- [COMPLETE THE FOLLOWING]:
(1) Summarize the passage on Racket macros in three sentences.
(2) Copy the passage on Racket macros from "that generates as" up to and including "(generate-temporaries #'(id ...))])".

- [DOCUMENT SEGMENT]:
In the above definition of swap
, #'x
and #'y
are templates, even
though they are not used as the result of the macro transformer. This
example illustrates how templates can be used to access pieces of the
input syntax, in this case for checking the form of the pieces. Also,
the match for #'x
or #'y
is used in the call to
raise-syntax-error
, so that the syntax-error message can point
directly to the source location of the non-identifier.
4. with-syntax
and generate-temporaries
Since syntax-case
lets us compute with arbitrary Racket expressions,
we can more simply solve a problem that we had in writing
define-for-cbr
see \[missing\]
, where we needed to generate a set
of names based on a sequence id ...
:
(define-syntax (define-for-cbr stx)
(syntax-case stx ()
[(_ do-f (id ...) body)
....
#'(define (do-f get ... put ...)
(define-get/put-id id get put) ...
body) ....]))
In place of the ....
s above, we need to bind get ...
and put ...
to lists of generated identifiers. We cannot use let
to bind get
and
put
, because we need bindings that count as pattern variables, instead
of normal local variables. The with-syntax
form lets us bind pattern
variables:
(define-syntax (define-for-cbr stx)
(syntax-case stx ()
[(_ do-f (id ...) body)
(with-syntax ([(get ...) ....]
[(put ...) ....])
#'(define (do-f get ... put ...)
(define-get/put-id id get put) ...
body))]))
Now we need an expression in place of ....
that generates as many
identifiers as there are id
matches in the original pattern. Since
this is a common task, Racket provides a helper function,
generate-temporaries
, that takes a sequence of identifiers and returns
a sequence of generated identifiers:
(define-syntax (define-for-cbr stx)
(syntax-case stx ()
[(_ do-f (id ...) body)
(with-syntax ([(get ...) (generate-temporaries #'(id ...))]
[(put ...) (generate-temporaries #'(id ...))])

- [DATA SEGMENT]:

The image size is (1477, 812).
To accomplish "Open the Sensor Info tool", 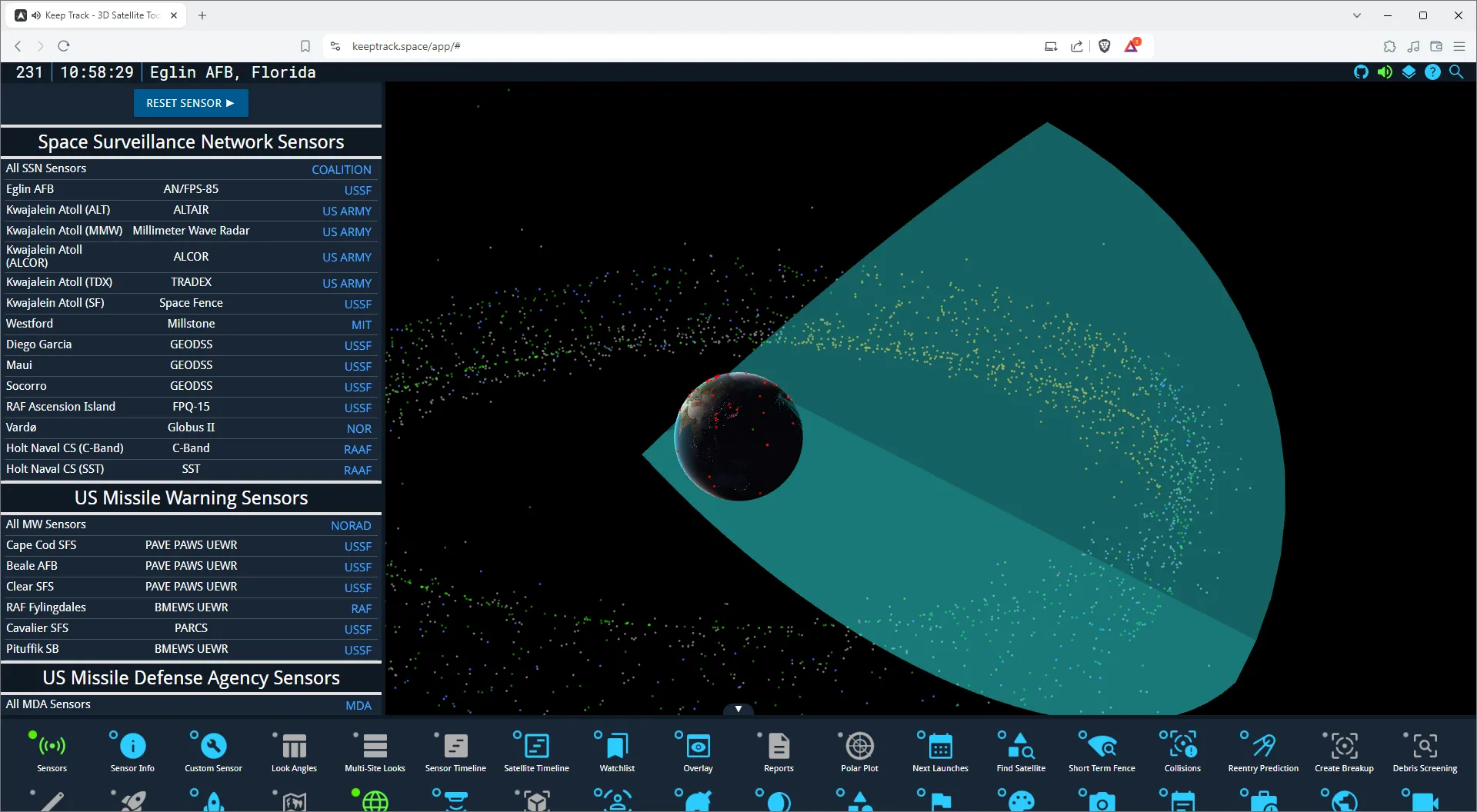I will [x=132, y=751].
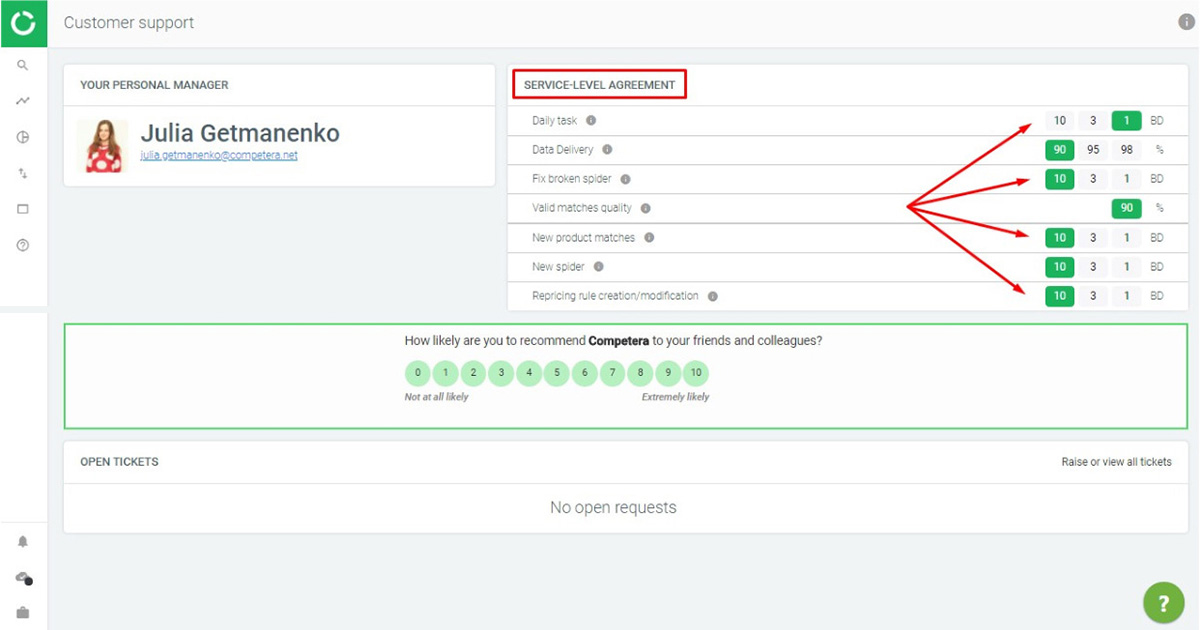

- [SOLUTIONS TO THE EXERCISE]:
(1) In the definition of swap, the templates #'x and #'y are used to reach pieces of the input syntax and check their form, and the match is passed to raise-syntax-error so the error message can point to the source location of the non-identifier. For define-for-cbr, get ... and put ... must be bound to lists of generated identifiers, which let cannot do because the bindings have to count as pattern variables, so the with-syntax form is used to bind them. Racket's helper function generate-temporaries takes a sequence of identifiers and returns a sequence of generated identifiers, which supplies those bindings.

(2)
that generates as many
identifiers as there are id
matches in the original pattern. Since
this is a common task, Racket provides a helper function,
generate-temporaries
, that takes a sequence of identifiers and returns
a sequence of generated identifiers:
(define-syntax (define-for-cbr stx)
(syntax-case stx ()
[(_ do-f (id ...) body)
(with-syntax ([(get ...) (generate-temporaries #'(id ...))]
[(put ...) (generate-temporaries #'(id ...))])